Travail à réaliser -
(A) Recopiez sans modification le passage de l’extrait sur Mgr Darboy, de « Remarqué par le » à « figure de l’ultramontanisme. ».
(B) Prolongez le récit biographique consacré à Mgr Darboy au-delà de sa dernière phrase.

Mgr Darboy, martyr de la Commune

Natif de la Haute-​Marne, de parents issus de la petite bour­geoi­sie, Georges Darboy vient au monde le 16 jan­vier 1813. Il est l’aîné d’une fra­trie de quatre enfants ; ses parents, chré­tiens convain­cus, tiennent une épicerie-mercerie.

Remarqué par le curé de l’école com­mu­nale, il entre au petit sémi­naire en 1827 puis au grand sémi­naire de Langres. L’Église de France est à peine remise (l’a‑t-elle jamais été ?) de la Révolution et les études ecclé­sias­tiques peinent à retrou­ver un niveau conve­nable : les biblio­thèques ont été ven­dues, brû­lées, dis­per­sées, les sémi­naires fer­més pen­dant de longues années, les congré­ga­tions chas­sées, les prêtres per­sé­cu­tés. Le mal intel­lec­tuel est consi­dé­rable. Et ce n’est pas le pre­mier qu’on s’avisera de répa­rer. Le jeune abbé ne fait donc pas son sémi­naire au meilleur moment. Son pro­fes­seur de phi­lo­so­phie est d’ailleurs un dis­ciple de Lamennais. Tout le contraire de son pro­fes­seur de théo­lo­gie, atta­ché aux doc­trines romaines, comme son évêque, Mgr Parisis, grande figure de l’ultramontanisme.

L’abbé Darboy peut donc faire un choix mais, mal­heu­reu­se­ment, il s’oriente d’emblée vers les idées de L’Avenir((La revue de Lamennais.)). Jeune prêtre, il s’enthousiasmera pour le libé­ral Lacordaire, ce que ver­ra d’un mau­vais œil son évêque qui lui inter­di­ra d’aller écou­ter le célèbre prédicateur.Ordonné prêtre le 17 décembre 1836, le jeune prêtre fait ses pre­mières armes dans le minis­tère pas­to­ral d’une grosse paroisse. Il est éga­le­ment aumô­nier d’un asile d’aliénés. Deux ans plus tard, il est nom­mé pro­fes­seur de phi­lo­so­phie au sémi­naire. Il en est fort heu­reux, car « Le minis­tère pas­to­ral aus­si a tant de désa­gré­ments quelque part qu’on l’exerce, que j’ai cru bien faire en accep­tant une place au grand sémi­naire » écrit-​il à un de ses amis. On se demande ce que ce prêtre, si vite las­sé des âmes, a pu trans­mettre comme zèle apos­to­lique à ses séminaristes.

Données brutes -
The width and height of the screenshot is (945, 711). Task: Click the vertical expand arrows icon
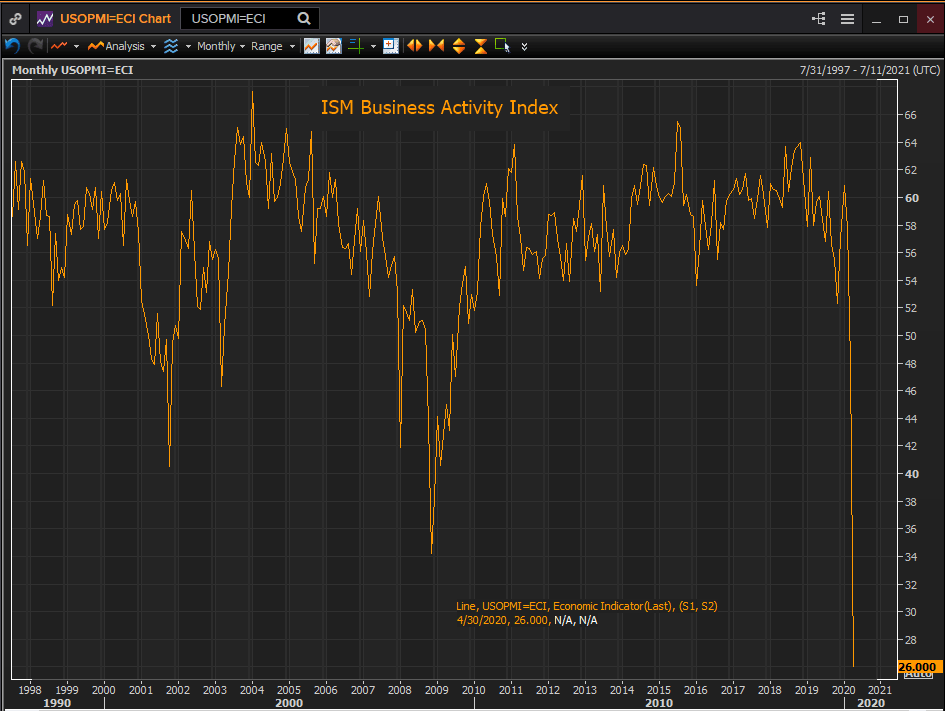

Réponses attendues -
(A)
Remarqué par le curé de l’école com­mu­nale, il entre au petit sémi­naire en 1827 puis au grand sémi­naire de Langres. L’Église de France est à peine remise (l’a‑t-elle jamais été ?) de la Révolution et les études ecclé­sias­tiques peinent à retrou­ver un niveau conve­nable : les biblio­thèques ont été ven­dues, brû­lées, dis­per­sées, les sémi­naires fer­més pen­dant de longues années, les congré­ga­tions chas­sées, les prêtres per­sé­cu­tés. Le mal intel­lec­tuel est consi­dé­rable. Et ce n’est pas le pre­mier qu’on s’avisera de répa­rer. Le jeune abbé ne fait donc pas son sémi­naire au meilleur moment. Son pro­fes­seur de phi­lo­so­phie est d’ailleurs un dis­ciple de Lamennais. Tout le contraire de son pro­fes­seur de théo­lo­gie, atta­ché aux doc­trines romaines, comme son évêque, Mgr Parisis, grande figure de l’ultramontanisme.

(B)
L’abbé Darboy est un homme d’étude, de bureau, de tem­pé­ra­ment aus­tère et d’une pié­té sévère ; c’est un homme intègre et un bour­reau de tra­vail qui se révé­le­ra un admi­nis­tra­teur avi­sé et efficace. 

Prêtre à Paris

En 1845, l’abbé Darboy quitte son poste de sémi­naire pour Paris. Ses rap­ports avec son évêque deve­naient d’ailleurs dis­ten­dus, celui-​ci trou­vant le jeune abbé libé­ral et trop indé­pen­dant de carac­tère. Et puis, il sou­haite voir ses talents recon­nus à la capi­tale. Il devient rapi­de­ment aumô­nier au lycée Henri IV. « Ainsi me voi­là casé dans Paris » écrit-​il, sou­la­gé, après sa nomination.

Il se met à publier quelques ouvrages de patris­tique, ou d’exégèse biblique, jamais de théo­lo­gie, matière qu’il semble peu goû­ter. Ses posi­tions doc­tri­nales le confirment assez. Polémiste remar­quable, il entre au Correspondant et fré­quente le milieu libé­ral de Paris, côtoie Montalembert, Falloux, Ozanam, l’abbé Maret et l’abbé Bautain pour lequel il a une pro­fonde estime, lequel sera condam­né par Rome. En 1848, lors de la chute de Louis-​Philippe, il est répu­bli­cain : « je crois à la République » confie-​t-​il en juillet 1848, avant de deve­nir deux ans plus tard un indé­fec­tible sou­tien de l’empereur…

En juin 1848, Mgr Affre, arche­vêque de Paris est tué d’une balle per­due (?) sur une bar­ri­cade en cher­chant à s’interposer entre les forces publiques et les mani­fes­tants de la Révolution. Le décès de son évêque, qui avait sa confiance, prive l’abbé Darboy d’un pro­tec­teur, d’un appui, d’un mar­che­pied. Et il le sait. « … j’allais, au mois d’octobre, chan­ger de posi­tion s’il eût vécu encore ».

Mgr Sibour monte alors sur le siège de Paris. C’est un admi­ra­teur de la République, un ami de la liber­té. L’abbé Darboy s’entendra bien avec cet évêque. En effet, Mgr Sibour le nomme en 1852 vicaire géné­ral hono­raire. Il accom­pagne son évêque à Rome, y fait d’utiles ren­contres mais n’apprécie pas du tout la sale­té de la Ville Éternelle et le carac­tère négli­gé des Romains, sur­tout pen­dant les offices. Le grave abbé n’est pas sen­sible aux par­fums de Rome. Décidément, il ne sera pas romain. Il est tout de même flat­té d’être nom­mé pro­no­taire apos­to­lique. « C’est le der­nier pas qui me rap­proche de l’épiscopat, et deux car­di­naux m’ont fait la gra­cieu­se­té de me dire que j’y serai appelé. »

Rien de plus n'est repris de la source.